Other children who explode in rage and violence come from the sort of family backgrounds we associate with troubled kids. Poverty, poor parenting, drug and alcohol problems, emotional and physical abuse, negative attitudes toward schooling, and domestic violence all provide a fertile breeding ground for a child to develop antisocial attitudes and aggressive behavior, according to Dr. Hill Walker at the Oregon Social Learning Center, who with his colleagues has spent decades identifying the parenting practices that produce healthy, well-adjusted children.

The greater the number of risks a young child is exposed to, and the longer the exposure, Walker says, the more likely he will see the world as a dangerous place and develop into a hostile, self-centered adolescent who reacts aggressively to real or imagined slights.

Evan Ramsey, tried as an adult last year and convicted of two counts of first-degree murder for the school shootings in Bethel, was such a child. By the time Evan was seven, his father was in prison for storming the Anchorage Times newspaper offices with an assault weapon, and his alcoholic mother was unable to care for her three sons. Evan and his brothers were taken into state custody. A psychologist who examined Evan at the time warned that the boy was depressed and needed counseling and a safe home environment. Yet over the next three years, Evan bounced from one foster home to another-10 in all. The year before the shootings, he had 12 disciplinary infractions at school and two suspensions. A friend told a reporter that Evan was sometimes teased by fellow students as "brain-dead" and "retarded."

The authors of Early Warning, Timely Response note that social withdrawal is a common response when a young person feels picked on, teased, bullied, and ridiculed for perceived differences or inadequacies. The resulting isolation, combined with feelings of frustration and anger, can spell disaster for a troubled child. Two of the four young killers in the Northwest school shootings specifically targeted classmates who teased them. The government report suggests that any school-violence prevention and response plan include a code of conduct that covers antibullying rules, and clearly lays out sanctions against behavior such as teasing and hurtful name-calling.

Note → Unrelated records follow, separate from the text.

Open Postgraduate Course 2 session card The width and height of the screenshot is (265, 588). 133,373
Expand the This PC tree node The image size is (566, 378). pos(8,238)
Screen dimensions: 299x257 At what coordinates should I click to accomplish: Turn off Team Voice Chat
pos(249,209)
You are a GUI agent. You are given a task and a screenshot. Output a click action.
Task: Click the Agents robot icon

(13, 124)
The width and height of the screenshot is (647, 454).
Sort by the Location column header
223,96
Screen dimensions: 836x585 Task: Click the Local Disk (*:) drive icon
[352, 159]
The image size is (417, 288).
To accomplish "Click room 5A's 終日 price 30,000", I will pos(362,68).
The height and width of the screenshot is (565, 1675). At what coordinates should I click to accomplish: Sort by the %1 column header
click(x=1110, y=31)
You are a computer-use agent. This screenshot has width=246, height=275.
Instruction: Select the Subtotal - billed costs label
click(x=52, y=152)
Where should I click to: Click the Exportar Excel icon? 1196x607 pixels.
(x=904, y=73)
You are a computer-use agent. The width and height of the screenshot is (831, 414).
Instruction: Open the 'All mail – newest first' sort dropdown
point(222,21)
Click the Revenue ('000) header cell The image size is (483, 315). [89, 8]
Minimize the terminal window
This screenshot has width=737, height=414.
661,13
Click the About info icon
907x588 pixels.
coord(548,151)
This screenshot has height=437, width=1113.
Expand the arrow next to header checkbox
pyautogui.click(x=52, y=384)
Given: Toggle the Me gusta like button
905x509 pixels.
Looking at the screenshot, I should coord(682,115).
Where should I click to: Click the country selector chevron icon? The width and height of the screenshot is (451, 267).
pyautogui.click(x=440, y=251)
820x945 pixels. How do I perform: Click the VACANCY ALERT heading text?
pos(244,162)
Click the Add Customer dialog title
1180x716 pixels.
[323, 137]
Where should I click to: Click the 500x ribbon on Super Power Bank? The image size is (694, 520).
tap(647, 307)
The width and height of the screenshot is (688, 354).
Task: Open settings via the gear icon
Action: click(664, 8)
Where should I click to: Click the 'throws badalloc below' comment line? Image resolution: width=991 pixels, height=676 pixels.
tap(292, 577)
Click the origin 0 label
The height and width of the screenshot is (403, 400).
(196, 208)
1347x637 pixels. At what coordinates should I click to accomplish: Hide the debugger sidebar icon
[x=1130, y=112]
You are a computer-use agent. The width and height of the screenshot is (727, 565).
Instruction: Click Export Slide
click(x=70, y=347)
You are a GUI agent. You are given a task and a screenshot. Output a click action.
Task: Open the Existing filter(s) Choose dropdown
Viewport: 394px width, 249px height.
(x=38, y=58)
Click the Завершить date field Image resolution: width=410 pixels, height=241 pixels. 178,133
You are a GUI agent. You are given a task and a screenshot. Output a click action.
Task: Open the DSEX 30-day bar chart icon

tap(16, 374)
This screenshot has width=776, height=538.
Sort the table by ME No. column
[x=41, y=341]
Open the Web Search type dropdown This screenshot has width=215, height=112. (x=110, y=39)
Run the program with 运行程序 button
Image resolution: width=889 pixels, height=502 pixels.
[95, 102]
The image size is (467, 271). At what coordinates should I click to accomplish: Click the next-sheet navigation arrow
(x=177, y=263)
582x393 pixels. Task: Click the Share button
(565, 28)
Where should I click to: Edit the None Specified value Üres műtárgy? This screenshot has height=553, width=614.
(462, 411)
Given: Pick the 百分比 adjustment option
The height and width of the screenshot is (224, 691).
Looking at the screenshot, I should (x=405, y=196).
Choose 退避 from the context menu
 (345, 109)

Some schools are going farther and implementing antibullying curricula. (See Page 10 for a sampling of curricula.)

"Hey Everybody!! … I feel rejected, rejected, not so much alone, but rejected," Evan wrote in a notebook the night before the shootings. "Life sucks in its own way, so I killed a little and killed myself. " Evan had often talked of suicide and admitted after the tragedy that he expected to die the day he took the gun to school.